Michael Haneke follows Lars von Trier (Antichrist) in borrowing a serviceable horror-movie premise, gussying it up for the international festival crowd, and passing off its sclerotic insights as harsh new truths about the essential evil of man (and woman and child). Von Trier wallowed in psychodrama and metaphysics (and gore), but Haneke has a social agenda. His brow lifted higher than usual, he attempts to depict the festering psyche of the Germans on the brink of World War I. The movie plays like an Ingmar Bergman remake of the little-kids-from-space picture Village of the Damned—except if Bergman had made it, he might have set out to discover something he didn’t already know. Haneke’s contempt for humanity had congealed into dogma before he shot his first frame of film. The movie is a long 144 minutes.
Haneke’s setting is a small village rocked by acts of malevolence. A doctor and his poor horse connect with a trip wire. A farmer’s wife working for the town’s chief landowner, a baron, falls through a hole in the floor—shortly after which the baron’s little son is found strung up and lashed, with a note that says the sins of the father will be visited on the child. Who could be responsible for such acts? The ingenuous male schoolteacher (who relays the story of the village as an old man) notices a group of children led by an obsequiously angelic blonde girl and her guilty-looking brother as they troop down the street to ascertain the condition of the latest victim. By and by, the blonde gazes with disgust on a boy with Down syndrome—clearly an inferior specimen. The teacher sees the brother balancing over a precipice: The boy says he’s giving God a chance to kill him for crimes unspecified. As in the revenge-of-the-repressed quasi mystery, Caché, Haneke doesn’t deign to deliver the genre goods—resolution, catharsis, etc. That way he can crudely spell out his themes and yet still give the bourgeois audience the finger.
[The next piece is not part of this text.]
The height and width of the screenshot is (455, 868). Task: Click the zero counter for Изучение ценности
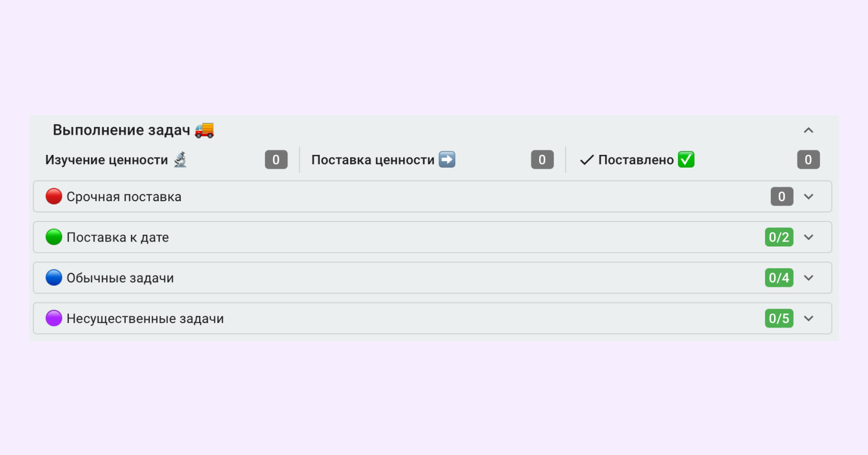click(x=276, y=159)
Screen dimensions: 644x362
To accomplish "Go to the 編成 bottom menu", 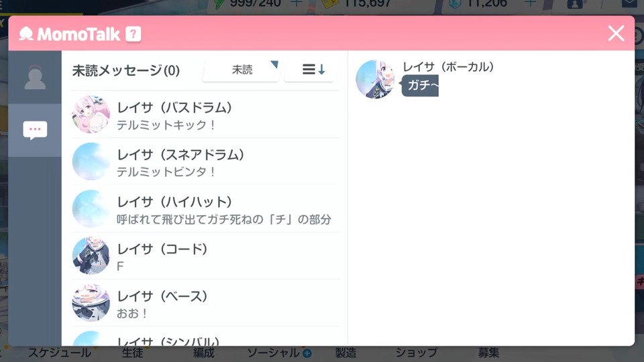I will [x=204, y=353].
Haneke depicts the whole village as morally corroded: economic exploitation, incest, corporal punishment of kids, hypocrisy, too. The title refers to the white ribbon the minister ties to his eldest daughter to remind her of innocence and purity. Later, he binds his elder son to the bed to keep the boy from masturbating. Few can resist abusing power: It’s a virus. And we know where it’s leading: to blind obedience, collective madness, fascism. Somewhere along the way, the director made the leap from generalized sadism (Benny’s Video and Funny Games—so not nice he made it twice) to political indictments (Caché). But his basic sadistic impulse never evolved.
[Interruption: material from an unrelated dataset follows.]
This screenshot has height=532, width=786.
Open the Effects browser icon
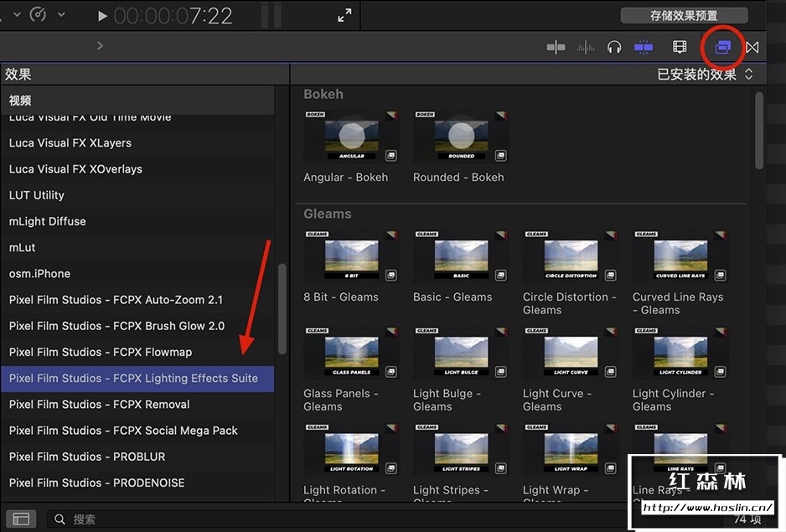click(722, 47)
Christian Berger has shot The White Ribbon in stark black and white, in imitation of Sven Nykvist’s work in early Bergman. It’s striking. But Bergman pared down the frame to allow us to scrutinize his actors’ emotions, while Haneke’s faces are (Scandinavian-looking) masks. Chill to the core, he presents human cruelty not to make us empathize with the victims or understand the oppressors but to rub our noses in the crimes of our species. He thinks he’s held on to the subversive ideals of punk, but all I smell is skunk.